··· Supplied records ···
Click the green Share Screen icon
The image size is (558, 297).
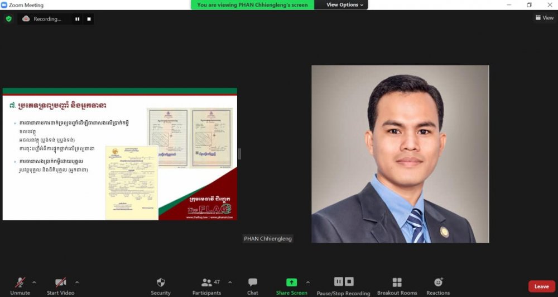(x=291, y=282)
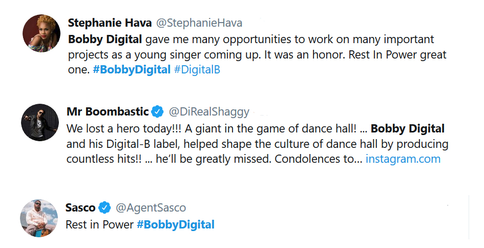The image size is (484, 248).
Task: Click the verified badge beside Mr Boombastic
Action: pos(157,111)
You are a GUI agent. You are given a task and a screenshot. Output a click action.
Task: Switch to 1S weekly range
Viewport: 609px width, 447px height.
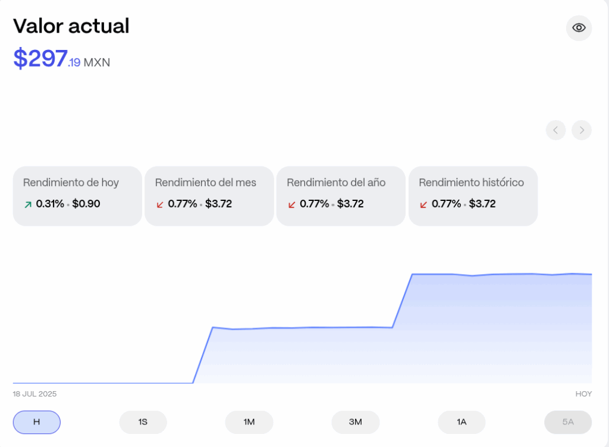click(143, 422)
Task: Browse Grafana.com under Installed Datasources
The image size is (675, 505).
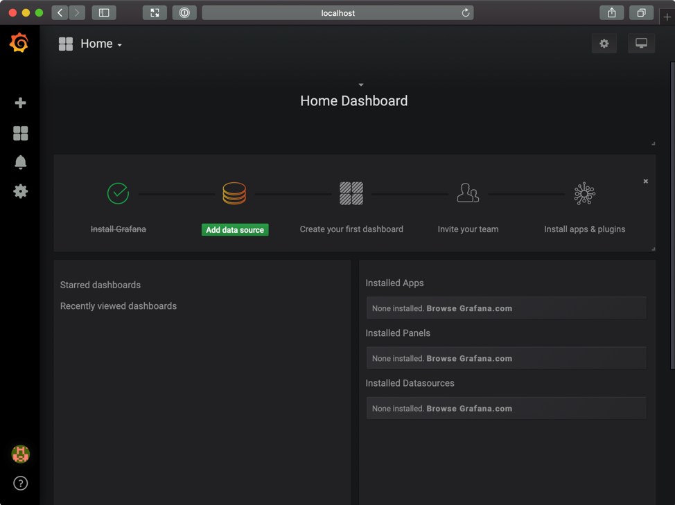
···
- _What you need to do_: Please write out the material above word for word, leaving out the pictures.

- _Solution to the exercise_:
Click the green Share Screen icon
The image size is (558, 297).
(x=291, y=282)
The image size is (484, 248).
Task: Click the verified badge beside Mr Boombastic
Action: pos(157,111)
You are a GUI agent. You are given a task and a screenshot. Output a click action.
Task: Switch to 1S weekly range
Viewport: 609px width, 447px height.
click(143, 422)
Task: Browse Grafana.com under Installed Datasources
The image size is (675, 505).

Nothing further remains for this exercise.